À Harvard, Eugene se lie d’amitié avec Francis Starwick, un être brillant et énigmatique qui chamboule sa vision du monde. Mais tandis qu’il tente de s’accomplir comme écrivain et cherche sa place dans l’univers new-yorkais où il enseigne l’anglais, la maladie de son père le rappelle brutalement à ses origines sudistes.
Tiraillé entre son désir d’émancipation et ses attaches familiales, entre son ambition artistique et la réalité prosaïque, Eugene parcourt bientôt l’Angleterre puis la France, portant en lui cette « faim » dévorante propre à la jeunesse : celle de vouloir tout connaître, tout comprendre, tout ressentir. « Le Temps et le Fleuve » déploie ainsi le portrait d’un jeune artiste confronté à la fuite du temps, aux désillusions de l’âge adulte et à la quête impossible d’absolu qui caractérise les années de formation.
Autour du livre
« Le Temps et le Fleuve » naît d’un manuscrit monumental de 5000 pages, fruit de la collaboration entre Thomas Wolfe et son éditeur Maxwell Perkins chez Scribners. Il aboutit à un ouvrage de près de 1000 pages, qui devient le troisième livre le plus vendu de l’année 1935 selon Publishers Weekly. Une partie du manuscrit original, « The Good Child’s River », qui se concentre sur le personnage d’Esther Jack (inspiré d’Aline Bernstein), n’a jamais été dactylographiée et reste conservée dans les archives de la bibliothèque Houghton de Harvard.
Le livre se démarque par son ampleur thématique. Wolfe y dépeint l’Amérique des années 1920 à travers le prisme d’une conscience tourmentée par la fugacité du temps. Le récit oscille entre la chronique d’une époque et les tourments intérieurs d’un jeune artiste.
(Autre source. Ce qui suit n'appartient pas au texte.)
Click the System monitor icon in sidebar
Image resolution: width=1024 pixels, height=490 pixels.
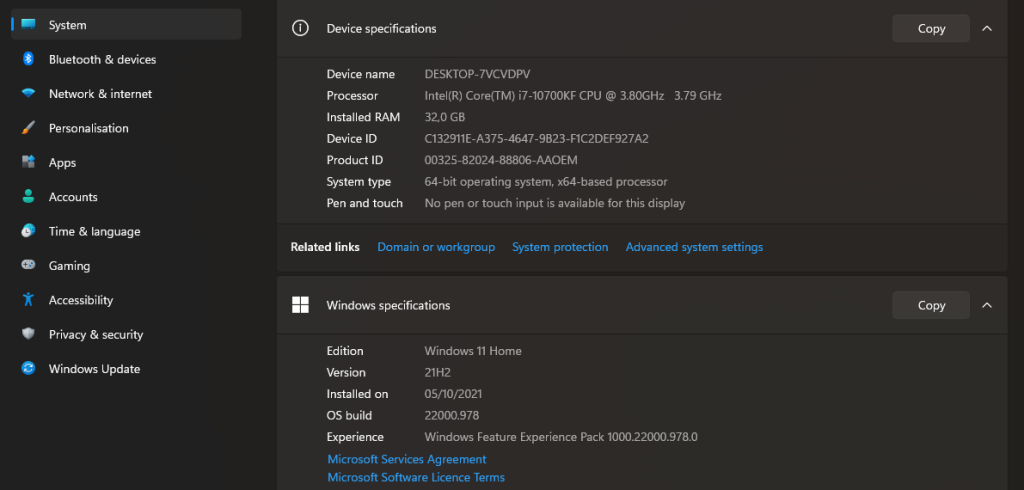coord(29,25)
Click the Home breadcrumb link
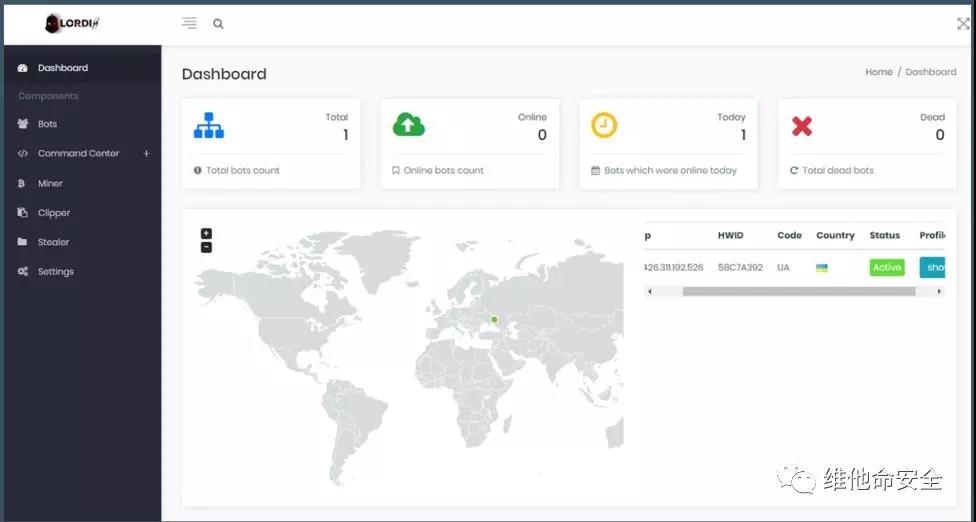Screen dimensions: 976x522 (x=878, y=72)
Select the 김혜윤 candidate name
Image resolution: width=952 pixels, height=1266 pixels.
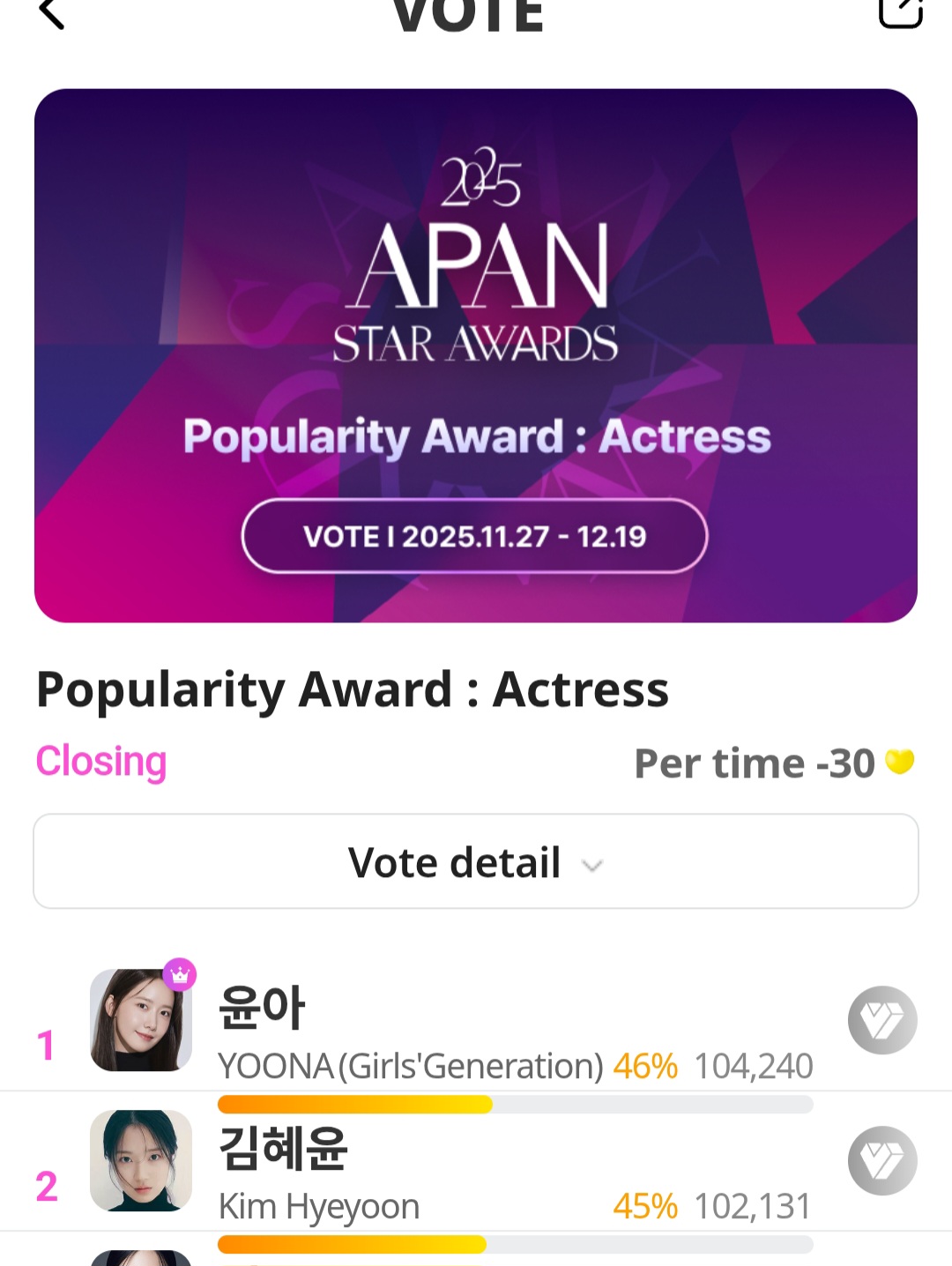[x=283, y=1148]
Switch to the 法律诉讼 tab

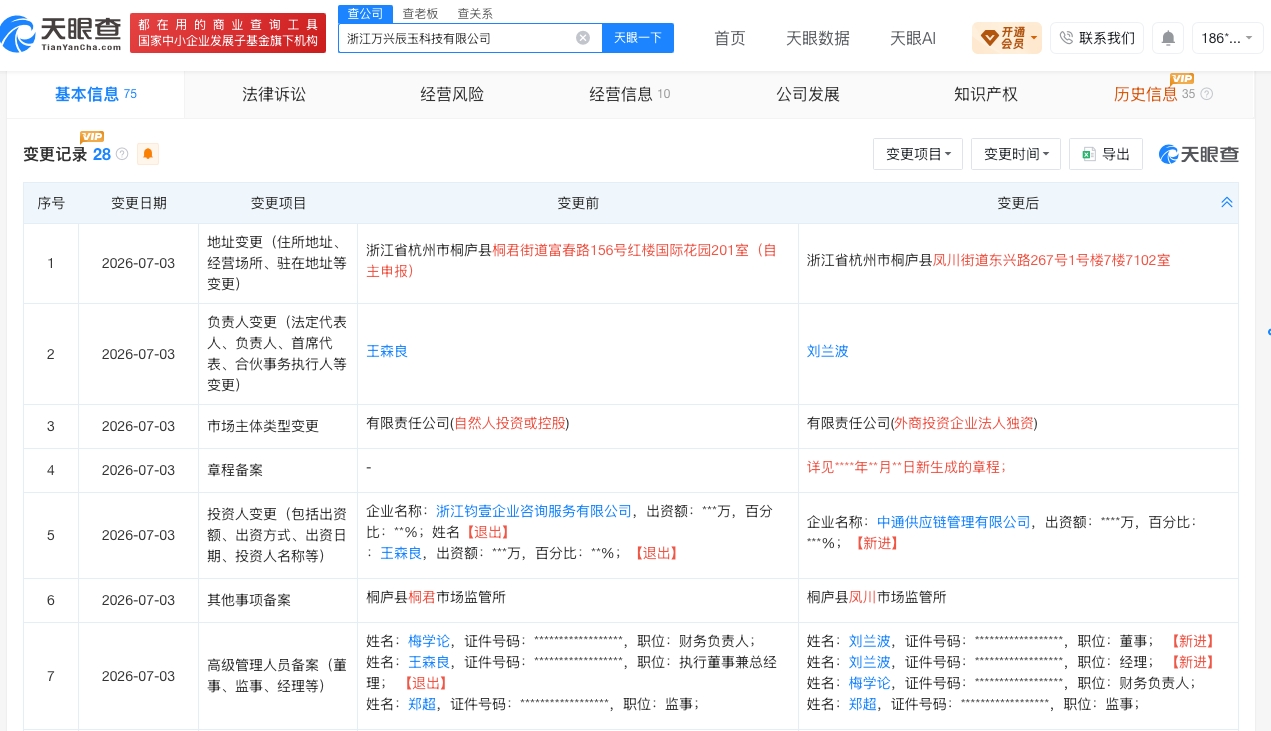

Les critiques de l’époque se divisent entre ceux qui, comme William Faulkner, considèrent Wolfe comme l’un des plus grands romanciers américains, et ceux qui lui reprochent ses excès lyriques et son incapacité à structurer ses récits. Le roman séduit toutefois par sa capacité à saisir l’essence de l’expérience américaine, dans la lignée de Walt Whitman, tout en évitant l’écueil du nationalisme.
« Le Temps et le Fleuve » connaît plusieurs adaptations, dont une version pour la Hallmark Hall of Fame en 1953, avec Thomas Mitchell dans le rôle de William Oliver Gant. Le compositeur anglais John McCabe s’en inspire également pour sa Quatrième Symphonie, qu’il sous-titre « Of Time and the River ». Plus récemment, la phase d’édition du roman occupe une place centrale dans le film « Genius » (2016), qui retrace la relation entre Wolfe et son éditeur Maxwell Perkins.
Aux éditions BARTILLAT ; 1033 pages.